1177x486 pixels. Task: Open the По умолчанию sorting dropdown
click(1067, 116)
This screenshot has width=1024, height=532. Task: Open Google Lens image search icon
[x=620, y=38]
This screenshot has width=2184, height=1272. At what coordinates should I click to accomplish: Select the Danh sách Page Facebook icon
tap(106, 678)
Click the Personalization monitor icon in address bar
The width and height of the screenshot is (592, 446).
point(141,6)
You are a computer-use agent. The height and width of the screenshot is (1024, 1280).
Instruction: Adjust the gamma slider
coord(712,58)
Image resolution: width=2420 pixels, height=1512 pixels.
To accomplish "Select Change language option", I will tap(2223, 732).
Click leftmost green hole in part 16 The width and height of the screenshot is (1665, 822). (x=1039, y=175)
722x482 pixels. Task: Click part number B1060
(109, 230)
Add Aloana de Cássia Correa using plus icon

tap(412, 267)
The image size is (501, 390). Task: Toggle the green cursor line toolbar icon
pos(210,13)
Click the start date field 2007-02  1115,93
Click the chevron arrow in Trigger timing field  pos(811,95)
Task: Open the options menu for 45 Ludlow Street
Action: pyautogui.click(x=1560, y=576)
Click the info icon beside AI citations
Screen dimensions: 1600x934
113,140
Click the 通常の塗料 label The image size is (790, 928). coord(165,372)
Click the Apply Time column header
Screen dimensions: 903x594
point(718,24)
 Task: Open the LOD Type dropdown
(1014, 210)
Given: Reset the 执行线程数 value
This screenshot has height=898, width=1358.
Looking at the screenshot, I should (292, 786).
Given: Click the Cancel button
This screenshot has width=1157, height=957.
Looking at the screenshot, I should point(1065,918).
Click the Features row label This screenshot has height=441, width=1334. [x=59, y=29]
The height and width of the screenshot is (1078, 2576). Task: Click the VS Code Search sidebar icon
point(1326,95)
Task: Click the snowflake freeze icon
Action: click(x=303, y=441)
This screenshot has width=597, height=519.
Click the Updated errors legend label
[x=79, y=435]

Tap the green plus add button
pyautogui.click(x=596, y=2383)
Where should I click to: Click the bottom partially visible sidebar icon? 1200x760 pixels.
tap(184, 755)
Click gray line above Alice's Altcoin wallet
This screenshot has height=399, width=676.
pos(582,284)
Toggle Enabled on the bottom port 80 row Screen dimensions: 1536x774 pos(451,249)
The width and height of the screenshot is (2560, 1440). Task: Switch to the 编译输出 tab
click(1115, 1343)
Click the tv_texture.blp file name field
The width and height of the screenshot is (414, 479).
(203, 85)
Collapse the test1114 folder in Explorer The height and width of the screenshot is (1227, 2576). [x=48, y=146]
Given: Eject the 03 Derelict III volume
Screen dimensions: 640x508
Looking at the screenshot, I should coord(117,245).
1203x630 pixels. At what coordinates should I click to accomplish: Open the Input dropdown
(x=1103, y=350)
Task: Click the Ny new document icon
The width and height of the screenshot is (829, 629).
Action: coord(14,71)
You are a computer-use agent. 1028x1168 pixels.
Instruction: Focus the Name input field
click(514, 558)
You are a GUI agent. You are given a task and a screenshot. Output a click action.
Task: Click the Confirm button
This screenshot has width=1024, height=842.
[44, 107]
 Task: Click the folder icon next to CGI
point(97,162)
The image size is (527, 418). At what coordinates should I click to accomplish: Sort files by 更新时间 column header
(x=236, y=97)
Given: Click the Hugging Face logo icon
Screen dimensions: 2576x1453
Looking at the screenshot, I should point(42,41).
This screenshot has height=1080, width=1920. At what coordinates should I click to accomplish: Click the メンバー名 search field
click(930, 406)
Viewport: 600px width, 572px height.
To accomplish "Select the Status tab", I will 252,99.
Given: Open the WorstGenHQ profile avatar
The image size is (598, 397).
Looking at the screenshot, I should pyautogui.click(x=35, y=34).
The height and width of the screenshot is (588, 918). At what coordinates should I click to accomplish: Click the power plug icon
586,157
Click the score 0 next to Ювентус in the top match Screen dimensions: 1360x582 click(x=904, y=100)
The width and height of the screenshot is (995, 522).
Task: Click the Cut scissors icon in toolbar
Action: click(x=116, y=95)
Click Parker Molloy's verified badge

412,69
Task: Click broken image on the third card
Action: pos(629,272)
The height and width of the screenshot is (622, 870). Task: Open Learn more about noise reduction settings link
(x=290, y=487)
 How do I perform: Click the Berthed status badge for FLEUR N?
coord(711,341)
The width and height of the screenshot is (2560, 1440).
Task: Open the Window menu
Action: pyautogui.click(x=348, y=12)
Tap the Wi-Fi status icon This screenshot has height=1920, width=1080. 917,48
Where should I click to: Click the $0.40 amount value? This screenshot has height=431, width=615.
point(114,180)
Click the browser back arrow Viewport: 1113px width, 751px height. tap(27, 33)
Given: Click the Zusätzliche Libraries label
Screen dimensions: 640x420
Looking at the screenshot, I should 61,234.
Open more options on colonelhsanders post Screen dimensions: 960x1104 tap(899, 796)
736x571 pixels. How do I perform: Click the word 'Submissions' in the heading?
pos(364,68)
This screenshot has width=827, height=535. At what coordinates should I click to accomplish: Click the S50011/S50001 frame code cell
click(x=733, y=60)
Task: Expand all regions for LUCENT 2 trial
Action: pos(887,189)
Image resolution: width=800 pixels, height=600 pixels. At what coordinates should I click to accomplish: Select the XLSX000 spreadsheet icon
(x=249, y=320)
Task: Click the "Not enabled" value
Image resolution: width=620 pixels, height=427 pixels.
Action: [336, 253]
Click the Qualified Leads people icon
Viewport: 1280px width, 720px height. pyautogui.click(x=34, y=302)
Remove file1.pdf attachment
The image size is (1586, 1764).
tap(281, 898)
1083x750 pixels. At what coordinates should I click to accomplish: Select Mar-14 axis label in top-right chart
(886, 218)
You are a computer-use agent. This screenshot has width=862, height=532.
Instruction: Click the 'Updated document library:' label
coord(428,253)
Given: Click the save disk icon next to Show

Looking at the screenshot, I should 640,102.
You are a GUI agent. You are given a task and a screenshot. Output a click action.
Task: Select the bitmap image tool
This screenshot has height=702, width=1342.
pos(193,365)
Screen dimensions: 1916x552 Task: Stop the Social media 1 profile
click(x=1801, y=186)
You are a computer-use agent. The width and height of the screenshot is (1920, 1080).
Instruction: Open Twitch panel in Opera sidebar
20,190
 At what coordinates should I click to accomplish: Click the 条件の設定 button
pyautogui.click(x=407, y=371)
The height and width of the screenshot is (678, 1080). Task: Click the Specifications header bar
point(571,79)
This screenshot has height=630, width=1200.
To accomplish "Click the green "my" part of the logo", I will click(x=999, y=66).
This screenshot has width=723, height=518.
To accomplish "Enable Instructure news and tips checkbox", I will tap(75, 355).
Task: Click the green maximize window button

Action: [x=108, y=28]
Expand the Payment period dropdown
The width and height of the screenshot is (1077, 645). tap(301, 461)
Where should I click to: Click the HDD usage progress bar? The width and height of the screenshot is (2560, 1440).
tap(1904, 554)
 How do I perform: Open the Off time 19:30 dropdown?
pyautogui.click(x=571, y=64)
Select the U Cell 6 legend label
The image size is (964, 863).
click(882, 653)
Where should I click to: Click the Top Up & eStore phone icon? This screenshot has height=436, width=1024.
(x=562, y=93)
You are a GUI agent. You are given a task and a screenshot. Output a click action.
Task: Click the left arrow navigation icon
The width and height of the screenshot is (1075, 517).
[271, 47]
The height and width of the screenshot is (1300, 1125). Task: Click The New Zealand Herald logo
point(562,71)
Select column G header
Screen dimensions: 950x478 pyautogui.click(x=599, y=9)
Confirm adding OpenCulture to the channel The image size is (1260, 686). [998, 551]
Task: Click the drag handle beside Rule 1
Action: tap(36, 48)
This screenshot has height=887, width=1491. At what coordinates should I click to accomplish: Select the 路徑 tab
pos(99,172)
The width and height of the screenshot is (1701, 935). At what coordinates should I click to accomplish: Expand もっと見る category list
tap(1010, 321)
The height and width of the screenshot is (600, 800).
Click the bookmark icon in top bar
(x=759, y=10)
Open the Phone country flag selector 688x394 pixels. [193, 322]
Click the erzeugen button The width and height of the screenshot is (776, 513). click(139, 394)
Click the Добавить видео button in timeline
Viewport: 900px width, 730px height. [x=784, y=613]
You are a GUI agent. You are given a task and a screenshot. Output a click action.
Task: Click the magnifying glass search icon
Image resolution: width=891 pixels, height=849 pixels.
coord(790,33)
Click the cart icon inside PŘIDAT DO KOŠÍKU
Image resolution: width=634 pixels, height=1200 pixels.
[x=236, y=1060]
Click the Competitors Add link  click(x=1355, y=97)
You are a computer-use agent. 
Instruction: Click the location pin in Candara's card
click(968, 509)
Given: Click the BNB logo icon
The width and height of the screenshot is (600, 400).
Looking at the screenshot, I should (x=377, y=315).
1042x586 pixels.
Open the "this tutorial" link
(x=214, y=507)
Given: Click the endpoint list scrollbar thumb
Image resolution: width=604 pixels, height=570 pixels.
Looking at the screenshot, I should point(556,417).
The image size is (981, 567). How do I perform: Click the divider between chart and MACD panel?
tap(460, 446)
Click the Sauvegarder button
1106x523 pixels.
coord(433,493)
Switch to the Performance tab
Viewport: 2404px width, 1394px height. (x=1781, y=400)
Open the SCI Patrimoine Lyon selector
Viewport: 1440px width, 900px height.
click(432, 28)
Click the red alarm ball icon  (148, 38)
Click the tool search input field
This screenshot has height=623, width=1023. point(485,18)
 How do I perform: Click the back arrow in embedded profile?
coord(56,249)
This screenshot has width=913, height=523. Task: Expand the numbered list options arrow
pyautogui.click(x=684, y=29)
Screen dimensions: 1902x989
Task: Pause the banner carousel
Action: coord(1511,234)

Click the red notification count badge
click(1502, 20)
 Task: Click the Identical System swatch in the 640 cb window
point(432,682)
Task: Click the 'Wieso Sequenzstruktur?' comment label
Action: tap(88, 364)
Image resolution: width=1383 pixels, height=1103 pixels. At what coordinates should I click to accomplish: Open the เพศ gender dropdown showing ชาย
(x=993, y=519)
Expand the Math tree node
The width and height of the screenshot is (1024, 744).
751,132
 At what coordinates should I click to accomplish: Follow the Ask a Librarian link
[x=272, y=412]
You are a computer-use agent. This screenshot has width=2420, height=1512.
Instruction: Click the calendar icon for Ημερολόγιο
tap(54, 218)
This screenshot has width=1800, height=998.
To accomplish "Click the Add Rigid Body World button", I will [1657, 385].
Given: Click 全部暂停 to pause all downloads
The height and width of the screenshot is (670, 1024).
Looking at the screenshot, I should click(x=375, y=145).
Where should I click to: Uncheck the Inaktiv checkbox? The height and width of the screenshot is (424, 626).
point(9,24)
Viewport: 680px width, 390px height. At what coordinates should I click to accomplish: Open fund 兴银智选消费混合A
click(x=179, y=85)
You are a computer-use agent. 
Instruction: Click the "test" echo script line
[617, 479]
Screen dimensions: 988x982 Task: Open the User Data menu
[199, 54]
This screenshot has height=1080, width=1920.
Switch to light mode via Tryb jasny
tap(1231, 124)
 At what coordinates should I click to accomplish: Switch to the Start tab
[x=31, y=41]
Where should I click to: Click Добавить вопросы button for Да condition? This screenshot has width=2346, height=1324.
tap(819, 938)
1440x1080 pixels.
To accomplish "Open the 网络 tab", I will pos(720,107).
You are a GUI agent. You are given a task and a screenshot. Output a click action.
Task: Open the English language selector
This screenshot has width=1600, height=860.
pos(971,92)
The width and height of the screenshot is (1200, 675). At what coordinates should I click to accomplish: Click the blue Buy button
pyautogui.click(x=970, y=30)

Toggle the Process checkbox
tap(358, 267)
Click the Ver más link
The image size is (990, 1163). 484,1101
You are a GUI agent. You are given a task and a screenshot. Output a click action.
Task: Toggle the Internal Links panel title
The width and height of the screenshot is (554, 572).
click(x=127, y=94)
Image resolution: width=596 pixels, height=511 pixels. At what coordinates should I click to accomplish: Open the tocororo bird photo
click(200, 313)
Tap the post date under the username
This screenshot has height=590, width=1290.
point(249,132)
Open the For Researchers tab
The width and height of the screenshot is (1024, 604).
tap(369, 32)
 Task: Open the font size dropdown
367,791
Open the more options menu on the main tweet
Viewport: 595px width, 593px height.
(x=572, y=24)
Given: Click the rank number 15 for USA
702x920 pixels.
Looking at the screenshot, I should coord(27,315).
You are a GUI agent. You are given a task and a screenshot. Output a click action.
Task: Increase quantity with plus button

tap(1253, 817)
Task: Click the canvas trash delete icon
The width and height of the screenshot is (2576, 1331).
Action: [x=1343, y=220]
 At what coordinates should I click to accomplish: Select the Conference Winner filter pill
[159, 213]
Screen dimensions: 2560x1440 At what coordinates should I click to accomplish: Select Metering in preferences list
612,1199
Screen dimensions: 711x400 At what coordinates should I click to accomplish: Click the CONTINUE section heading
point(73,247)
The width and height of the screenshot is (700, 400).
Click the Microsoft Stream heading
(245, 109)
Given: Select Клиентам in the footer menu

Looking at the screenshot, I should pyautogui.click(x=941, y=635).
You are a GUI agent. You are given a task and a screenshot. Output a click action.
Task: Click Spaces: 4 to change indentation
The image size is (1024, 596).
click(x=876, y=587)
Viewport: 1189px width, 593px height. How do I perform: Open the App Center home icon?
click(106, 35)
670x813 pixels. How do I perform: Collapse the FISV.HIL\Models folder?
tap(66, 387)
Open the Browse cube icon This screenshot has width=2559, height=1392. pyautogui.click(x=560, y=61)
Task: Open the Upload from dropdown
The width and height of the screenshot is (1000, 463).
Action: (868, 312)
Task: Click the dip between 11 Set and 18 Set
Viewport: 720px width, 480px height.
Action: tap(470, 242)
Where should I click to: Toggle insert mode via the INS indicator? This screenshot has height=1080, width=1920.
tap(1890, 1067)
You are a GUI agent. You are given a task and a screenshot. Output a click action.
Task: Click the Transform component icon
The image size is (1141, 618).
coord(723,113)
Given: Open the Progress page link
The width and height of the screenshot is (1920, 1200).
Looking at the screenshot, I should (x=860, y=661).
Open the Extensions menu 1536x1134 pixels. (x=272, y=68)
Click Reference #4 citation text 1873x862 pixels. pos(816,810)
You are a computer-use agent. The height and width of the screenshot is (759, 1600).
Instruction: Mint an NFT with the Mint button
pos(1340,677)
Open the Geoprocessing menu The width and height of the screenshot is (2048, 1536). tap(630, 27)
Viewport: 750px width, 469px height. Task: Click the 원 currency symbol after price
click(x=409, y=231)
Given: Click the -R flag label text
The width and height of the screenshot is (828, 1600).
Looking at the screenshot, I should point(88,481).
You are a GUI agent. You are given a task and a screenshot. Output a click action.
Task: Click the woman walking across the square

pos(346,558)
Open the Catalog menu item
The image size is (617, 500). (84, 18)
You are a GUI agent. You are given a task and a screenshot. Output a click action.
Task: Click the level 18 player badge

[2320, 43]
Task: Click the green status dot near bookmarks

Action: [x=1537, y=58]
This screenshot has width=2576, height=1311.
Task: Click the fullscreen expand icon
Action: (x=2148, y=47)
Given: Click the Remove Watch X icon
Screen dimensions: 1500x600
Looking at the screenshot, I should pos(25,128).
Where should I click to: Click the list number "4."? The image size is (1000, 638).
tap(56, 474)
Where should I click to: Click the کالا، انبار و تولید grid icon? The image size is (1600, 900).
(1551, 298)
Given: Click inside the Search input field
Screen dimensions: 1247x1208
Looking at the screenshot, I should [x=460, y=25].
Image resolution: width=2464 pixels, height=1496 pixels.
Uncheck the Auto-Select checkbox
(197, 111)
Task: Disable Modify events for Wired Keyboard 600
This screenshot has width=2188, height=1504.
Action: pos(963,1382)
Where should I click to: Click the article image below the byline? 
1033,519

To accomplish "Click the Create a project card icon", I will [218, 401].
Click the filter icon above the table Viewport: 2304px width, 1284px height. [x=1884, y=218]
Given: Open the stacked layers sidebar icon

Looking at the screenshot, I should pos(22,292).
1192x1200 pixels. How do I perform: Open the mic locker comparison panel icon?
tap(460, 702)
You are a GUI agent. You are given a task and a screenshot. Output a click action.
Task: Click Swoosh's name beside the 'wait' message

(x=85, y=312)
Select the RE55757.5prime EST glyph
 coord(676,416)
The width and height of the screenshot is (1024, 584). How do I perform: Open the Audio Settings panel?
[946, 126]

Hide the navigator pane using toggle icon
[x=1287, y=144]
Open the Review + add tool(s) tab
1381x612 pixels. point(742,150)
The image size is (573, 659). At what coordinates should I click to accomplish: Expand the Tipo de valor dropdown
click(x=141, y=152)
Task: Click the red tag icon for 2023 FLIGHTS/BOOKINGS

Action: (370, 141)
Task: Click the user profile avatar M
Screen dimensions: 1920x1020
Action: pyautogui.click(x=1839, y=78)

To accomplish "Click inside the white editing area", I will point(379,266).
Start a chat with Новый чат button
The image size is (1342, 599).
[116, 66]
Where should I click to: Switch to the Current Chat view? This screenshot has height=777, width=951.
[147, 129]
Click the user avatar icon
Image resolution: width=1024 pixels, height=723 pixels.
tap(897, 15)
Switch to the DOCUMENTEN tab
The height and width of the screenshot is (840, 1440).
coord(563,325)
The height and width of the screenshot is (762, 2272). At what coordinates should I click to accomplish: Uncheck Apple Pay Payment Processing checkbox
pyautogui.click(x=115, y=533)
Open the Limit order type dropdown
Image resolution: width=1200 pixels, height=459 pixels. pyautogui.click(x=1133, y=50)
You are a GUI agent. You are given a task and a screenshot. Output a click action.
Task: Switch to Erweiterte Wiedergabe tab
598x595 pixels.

________________________________________

[Work required]: Starting with the first line of the listing above and going on through the line containing "will tap(2223, 732).", copy out those lines unchanged, including both end lines.

[The output]:
1177x486 pixels. Task: Open the По умолчанию sorting dropdown
click(1067, 116)
This screenshot has width=1024, height=532. Task: Open Google Lens image search icon
[x=620, y=38]
This screenshot has width=2184, height=1272. At what coordinates should I click to accomplish: Select the Danh sách Page Facebook icon
tap(106, 678)
Click the Personalization monitor icon in address bar
The width and height of the screenshot is (592, 446).
point(141,6)
You are a computer-use agent. The height and width of the screenshot is (1024, 1280).
Instruction: Adjust the gamma slider
coord(712,58)
Image resolution: width=2420 pixels, height=1512 pixels.
To accomplish "Select Change language option", I will tap(2223, 732).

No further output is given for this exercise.